According to satellite photos, the North Koreans recently constructed a shelter over a rail line used to move missile stages to a launch pad from outside Sohae.
A defense official said the rail shelter is part of large-scale North Korean missile complex concealment efforts.
Well, far be it from us to contradict “US intelligence,” but based on the wealth of commercial satellite imagery covering Sohae over the past eight years—since construction began and was completed—there is no evidence whatsoever supporting Gertz’s assertion about an underground missile complex.
Gertz stated in an email that he stands by his reporting on the underground missile complex.
As for our analysis, let’s repeat the facts.
- First, the North Koreans have constructed a shelter over a rail line leading into the Sohae complex that, in the past, has been used to bring stages of a space launch vehicle (SLV) to the facility.
- Second, while those stages were, in the past, transported by truck to a nearby assembly facility in preparation for a launch and then also transported by truck to the gantry tower, the North has now built an underground rail spur that will take SLV components directly to the new processing buildings on the launch pad.
- Third, they will then be transported by a movable structure on the launch pad to the gantry tower where final preparations will be made.
All of this is likely to make it harder for outsiders to view the rocket stages before the complete system is unveiled at the gantry tower.
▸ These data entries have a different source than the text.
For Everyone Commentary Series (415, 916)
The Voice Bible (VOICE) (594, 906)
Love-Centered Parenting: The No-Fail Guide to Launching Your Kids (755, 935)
It may also make it more difficult to predict the exact timing of a launch ahead of time, although there will probably be signs that something is up.
Finally, because of a somewhat misleading story in the otherwise excellent coverage of North Korea in The Telegraph, we would like to add a clarification. Our article yesterday made it quite clear that there are no observable activities at the site related to preparations for a launch in October. An important caveat is Pyongyang’s effort to conceal preparations but, on balance, we feel that it will still be possible to spot suspicious activities.
As time goes by and we get closer to the October anniversary, 38 North will continue to watch this facility closely and to provide the media and the public with timely analysis. These next few weeks will likely be critical in figuring out what the North Koreans are up to, if anything.